The wild sounds were even louder now. I looked down the corridor just as the creature came round the corner.

‘Ooh, gats!' said Jessie again.

It was Dirk, in a pale green hospital gown, roaring like a wounded beast, and he was dragging with him a number of noisy things. Chained to his ankle was a bar of metal that looked like a piece of a hospital bed, and clinging onto his legs were two men in white uniforms. Dirk's arms were bandaged up, one of them in a sling, and the orderlies were trying to slow him down without hurting him. You see what a good hospital it was.

A nursing sister was running after them, and they were all shouting at once. She had a needle and syringe that looked big enough for a horse, but Dirk wasn't staying still long enough for her to jab him. Dirk kicked off the man who was attached to his right leg. The guy went flying across the corridor, and then jumped up and threw himself back onto Dirk. The staff there were very dedicated.

Jessie and I tried to block the door, but Dirk and his circus pushed right past us. From the back of Dirk's gown you could see his bottom had the same wiry hair as his head and sideburns. Anna sat up, ready to fight, rattling the chains on her wrists, as Dirk clattered towards her bed. Jessie ran forward and squirted Dirk in the face with her pepper spray before he got to Anna. He coughed and spat but still reached Anna's bed. He pulled her drips out with his teeth. It was hard to breath with that burning pepper smell, and my eyes were streaming. Dirk was kicking at Anna's bed, trying to push it over, but now the sister had him trapped and she plunged that big needle into his thigh.

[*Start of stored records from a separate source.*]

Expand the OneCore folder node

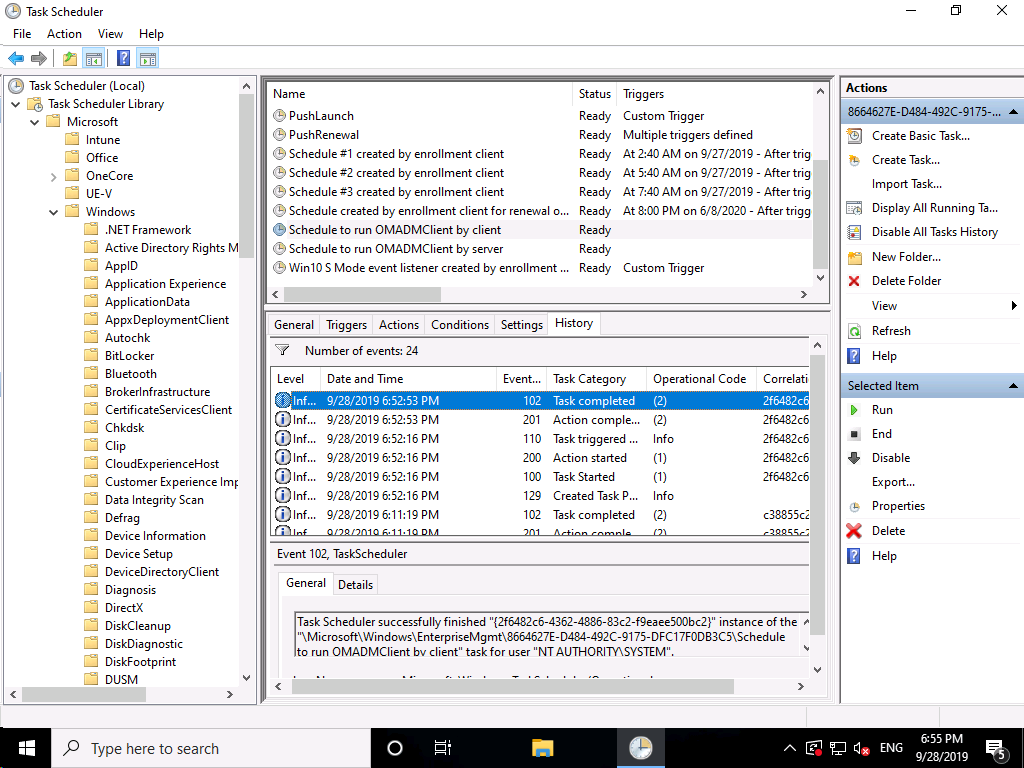coord(53,176)
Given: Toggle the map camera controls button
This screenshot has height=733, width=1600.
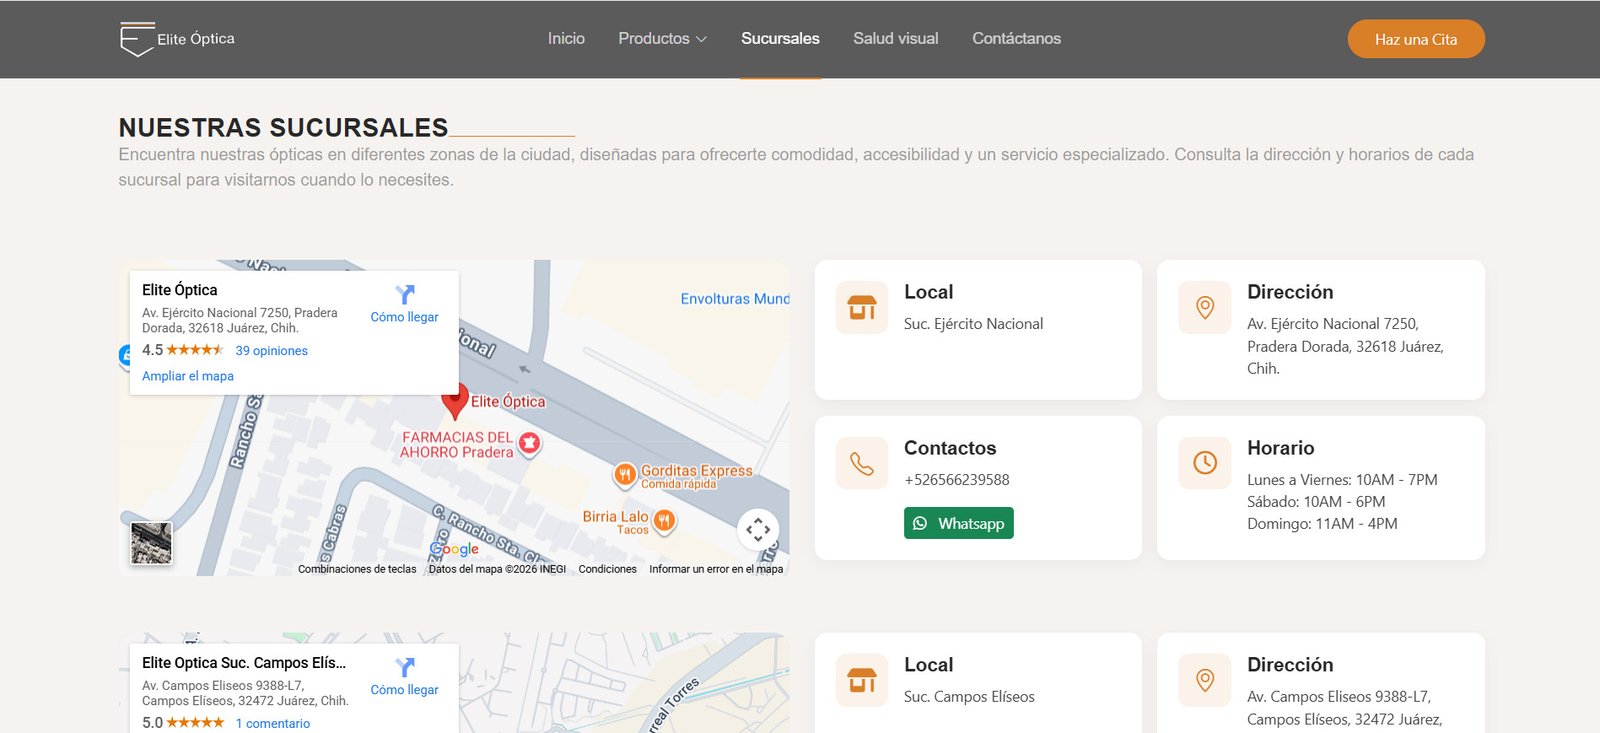Looking at the screenshot, I should [x=758, y=529].
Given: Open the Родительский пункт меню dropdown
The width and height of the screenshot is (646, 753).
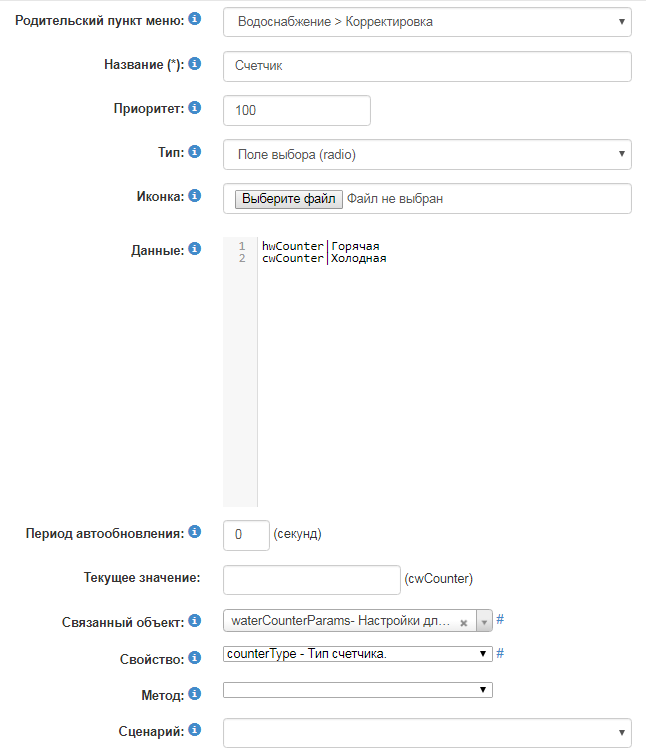Looking at the screenshot, I should [x=427, y=21].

Dirk barked like an angry baboon, but it was too late. His body slumped against Anna's bed. The orderlies managed to get her wheelchair under him before he hit the ground, and his head fell forward onto the bed and rested on Anna's thigh.

He was the only one looking peaceful, sleeping there on Anna's lap while the rest of us cried and coughed.

CHAPTER THIRTY-FIVE

‘We brought you a vetkoek, Anna,' I said, ‘with curry mince. I hope the pepper spray doesn't make it taste funny.'

The orderlies had carried Dirk off and moved Anna to another ward. It was dark outside now and the room was brightly lit.

‘Ooh, dankie, Tannie,' she said.

They had taken the chains off her arms and she reached out for the vetkoek.